Pablo Hernández de Cos (born January 20, 1971) is a Spanish economist who serves as the 70th Governor of the Bank of Spain, as Chairman of the Basel Committee on Banking Supervision and as Chair of the Advisory Technical Committee of the European Systemic Risk Board.

Hernández de Cos is the second youngest governor since Spain's transition to democracy after José Ramón Álvarez Rendueles, who was appointed governor in 1978, at the age of 38.

Early life and education 
Hernández de Cos graduated in economic and business sciences from the CUNEF University (CUNEF) in 1993, in law from the National University of Distance Education the following year and obtained his PhD in economics from the Complutense University in 2004, whose thesis was directed by José Manuel González-Páramo. In 2009 he completed a management programme at the IESE Business School of the University of Navarra. He has been an associate lecturer at the Economics Department of Charles III University of Madrid and the IE Business School (IE).

Career 
Hernández de Cos joined the Bank of Spain in 1997 as economist of its research service. Between 2004 and 2007 he was advisor to the executive board of the European Central Bank. From 2015 he held the position of general director of the Directorate General of Economy and Statistics of the organization after the resignation of Luis Malo de Molina who had held the position since 1992.
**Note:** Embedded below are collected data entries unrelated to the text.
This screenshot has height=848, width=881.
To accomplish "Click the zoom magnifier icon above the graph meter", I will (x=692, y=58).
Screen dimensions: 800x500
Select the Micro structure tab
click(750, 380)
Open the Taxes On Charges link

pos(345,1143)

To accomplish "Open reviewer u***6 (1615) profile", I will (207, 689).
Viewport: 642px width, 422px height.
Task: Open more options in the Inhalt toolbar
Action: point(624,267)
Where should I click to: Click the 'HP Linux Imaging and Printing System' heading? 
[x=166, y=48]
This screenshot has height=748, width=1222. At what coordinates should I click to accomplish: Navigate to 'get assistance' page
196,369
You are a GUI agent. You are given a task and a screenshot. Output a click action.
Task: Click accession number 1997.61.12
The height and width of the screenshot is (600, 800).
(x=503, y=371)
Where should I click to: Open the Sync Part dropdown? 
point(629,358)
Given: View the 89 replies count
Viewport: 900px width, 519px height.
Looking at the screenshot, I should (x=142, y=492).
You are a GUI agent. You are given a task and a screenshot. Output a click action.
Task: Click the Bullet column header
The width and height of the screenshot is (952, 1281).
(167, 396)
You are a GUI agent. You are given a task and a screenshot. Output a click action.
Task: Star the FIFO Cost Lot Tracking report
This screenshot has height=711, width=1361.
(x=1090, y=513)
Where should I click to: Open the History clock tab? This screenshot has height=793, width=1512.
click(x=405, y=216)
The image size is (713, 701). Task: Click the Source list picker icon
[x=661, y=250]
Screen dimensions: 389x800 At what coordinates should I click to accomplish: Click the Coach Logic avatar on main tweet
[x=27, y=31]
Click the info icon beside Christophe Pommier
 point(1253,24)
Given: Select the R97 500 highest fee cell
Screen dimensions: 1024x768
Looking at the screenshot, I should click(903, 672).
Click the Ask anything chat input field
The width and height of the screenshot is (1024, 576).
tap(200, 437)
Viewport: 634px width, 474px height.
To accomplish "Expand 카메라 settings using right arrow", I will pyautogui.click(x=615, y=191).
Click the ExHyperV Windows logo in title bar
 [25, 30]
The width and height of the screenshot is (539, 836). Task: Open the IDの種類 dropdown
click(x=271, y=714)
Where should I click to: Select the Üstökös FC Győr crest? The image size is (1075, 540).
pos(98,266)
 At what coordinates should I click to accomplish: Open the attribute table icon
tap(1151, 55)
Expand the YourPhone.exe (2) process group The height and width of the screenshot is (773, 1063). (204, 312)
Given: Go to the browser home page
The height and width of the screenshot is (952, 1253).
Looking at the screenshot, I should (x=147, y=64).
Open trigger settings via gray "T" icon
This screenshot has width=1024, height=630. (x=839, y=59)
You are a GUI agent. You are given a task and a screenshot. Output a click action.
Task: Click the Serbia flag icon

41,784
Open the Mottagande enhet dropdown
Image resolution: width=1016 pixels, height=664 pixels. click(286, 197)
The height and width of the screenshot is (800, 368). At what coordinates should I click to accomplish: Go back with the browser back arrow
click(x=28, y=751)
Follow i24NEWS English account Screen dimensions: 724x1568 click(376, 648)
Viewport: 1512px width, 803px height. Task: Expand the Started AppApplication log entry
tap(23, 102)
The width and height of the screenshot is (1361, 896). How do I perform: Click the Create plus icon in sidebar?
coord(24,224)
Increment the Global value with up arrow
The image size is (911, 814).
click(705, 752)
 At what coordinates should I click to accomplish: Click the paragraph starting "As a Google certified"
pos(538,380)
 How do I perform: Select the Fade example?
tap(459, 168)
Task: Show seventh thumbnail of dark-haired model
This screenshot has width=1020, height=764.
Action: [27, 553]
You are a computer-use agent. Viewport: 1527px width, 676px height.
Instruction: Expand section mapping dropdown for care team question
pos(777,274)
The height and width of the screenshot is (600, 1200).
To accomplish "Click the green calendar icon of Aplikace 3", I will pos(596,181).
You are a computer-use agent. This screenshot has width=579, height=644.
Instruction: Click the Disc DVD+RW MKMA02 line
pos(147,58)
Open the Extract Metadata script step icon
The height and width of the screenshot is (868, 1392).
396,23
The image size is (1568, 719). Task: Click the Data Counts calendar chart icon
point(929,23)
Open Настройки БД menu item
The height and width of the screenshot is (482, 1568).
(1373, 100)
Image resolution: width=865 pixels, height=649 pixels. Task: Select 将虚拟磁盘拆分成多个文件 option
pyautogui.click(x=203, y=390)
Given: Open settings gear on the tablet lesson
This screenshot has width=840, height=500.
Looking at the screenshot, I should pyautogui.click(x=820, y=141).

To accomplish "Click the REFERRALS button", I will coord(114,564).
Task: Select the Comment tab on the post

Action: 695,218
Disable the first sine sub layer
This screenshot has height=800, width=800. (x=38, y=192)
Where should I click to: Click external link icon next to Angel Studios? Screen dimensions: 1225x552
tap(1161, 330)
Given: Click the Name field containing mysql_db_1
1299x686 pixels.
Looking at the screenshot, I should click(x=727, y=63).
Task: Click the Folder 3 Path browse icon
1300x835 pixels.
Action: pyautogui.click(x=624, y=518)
On May 28, 2018, Hernández de Cos was proposed by the Spanish Government for the position of governor of the Bank of Spain, and on May 30 was appointed to the position effective June 11; when he made a promise before Felipe VI of Spain at a ceremony held at Palace of Zarzuela. His appointment was one of the last decisions of the Government of Mariano Rajoy before the vote of no confidence that was successful and resulted in the downfall of Rajoy's government.

The press has highlighted the technical nature of Hernández de Cos' profile, with no political past. The Ministry of Economy, following the announcement of his appointment, stressed that "he is an excellent candidate for the post of governor due to his great technical training, particularly in banking and monetary matters; his political independence; and his experience and prestige in the Bank of Spain and the European Central Bank." Unidos Podemos has described him as "a hawk, but with an impeccable technical profile and, at least, he knows economics." Hernández de Cos himself has publicly advocated for giving the Spanish parliament a greater role in the appointment of central bank chiefs and extending future governorship terms to eight years from six.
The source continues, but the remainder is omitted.